__About this exercise__
Each record that follows must be printed exactly as given.

__Record set__
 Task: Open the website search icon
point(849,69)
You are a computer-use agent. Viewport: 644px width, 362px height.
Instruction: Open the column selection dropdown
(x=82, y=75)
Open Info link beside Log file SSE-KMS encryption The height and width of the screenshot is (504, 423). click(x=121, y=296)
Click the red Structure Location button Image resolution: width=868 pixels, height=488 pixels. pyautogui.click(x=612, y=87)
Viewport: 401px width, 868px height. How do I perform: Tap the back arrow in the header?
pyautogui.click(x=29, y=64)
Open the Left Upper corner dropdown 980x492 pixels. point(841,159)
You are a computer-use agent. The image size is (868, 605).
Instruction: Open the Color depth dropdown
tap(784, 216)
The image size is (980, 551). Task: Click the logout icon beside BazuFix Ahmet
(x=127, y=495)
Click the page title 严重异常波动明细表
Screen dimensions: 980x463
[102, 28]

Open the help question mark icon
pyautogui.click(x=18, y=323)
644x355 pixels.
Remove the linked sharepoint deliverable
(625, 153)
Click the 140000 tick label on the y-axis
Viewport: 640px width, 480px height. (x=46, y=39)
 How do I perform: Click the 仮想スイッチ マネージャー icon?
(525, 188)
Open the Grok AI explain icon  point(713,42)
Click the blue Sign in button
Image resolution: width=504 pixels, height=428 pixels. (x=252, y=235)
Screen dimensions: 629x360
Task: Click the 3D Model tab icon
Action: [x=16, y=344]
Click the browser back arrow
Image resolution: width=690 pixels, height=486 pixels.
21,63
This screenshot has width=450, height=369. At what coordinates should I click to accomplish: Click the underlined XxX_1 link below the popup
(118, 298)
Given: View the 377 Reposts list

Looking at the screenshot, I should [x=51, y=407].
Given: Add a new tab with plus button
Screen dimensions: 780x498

__Reply__
 Task: Open the website search icon
point(849,69)
You are a computer-use agent. Viewport: 644px width, 362px height.
Instruction: Open the column selection dropdown
(x=82, y=75)
Open Info link beside Log file SSE-KMS encryption The height and width of the screenshot is (504, 423). click(x=121, y=296)
Click the red Structure Location button Image resolution: width=868 pixels, height=488 pixels. pyautogui.click(x=612, y=87)
Viewport: 401px width, 868px height. How do I perform: Tap the back arrow in the header?
pyautogui.click(x=29, y=64)
Open the Left Upper corner dropdown 980x492 pixels. point(841,159)
You are a computer-use agent. The image size is (868, 605).
Instruction: Open the Color depth dropdown
tap(784, 216)
The image size is (980, 551). Task: Click the logout icon beside BazuFix Ahmet
(x=127, y=495)
Click the page title 严重异常波动明细表
Screen dimensions: 980x463
[102, 28]

Open the help question mark icon
pyautogui.click(x=18, y=323)
644x355 pixels.
Remove the linked sharepoint deliverable
(625, 153)
Click the 140000 tick label on the y-axis
Viewport: 640px width, 480px height. (x=46, y=39)
 How do I perform: Click the 仮想スイッチ マネージャー icon?
(525, 188)
Open the Grok AI explain icon  point(713,42)
Click the blue Sign in button
Image resolution: width=504 pixels, height=428 pixels. (x=252, y=235)
Screen dimensions: 629x360
Task: Click the 3D Model tab icon
Action: [x=16, y=344]
Click the browser back arrow
Image resolution: width=690 pixels, height=486 pixels.
21,63
This screenshot has width=450, height=369. At what coordinates should I click to accomplish: Click the underlined XxX_1 link below the popup
(118, 298)
Given: View the 377 Reposts list

Looking at the screenshot, I should [x=51, y=407].
Given: Add a new tab with plus button
Screen dimensions: 780x498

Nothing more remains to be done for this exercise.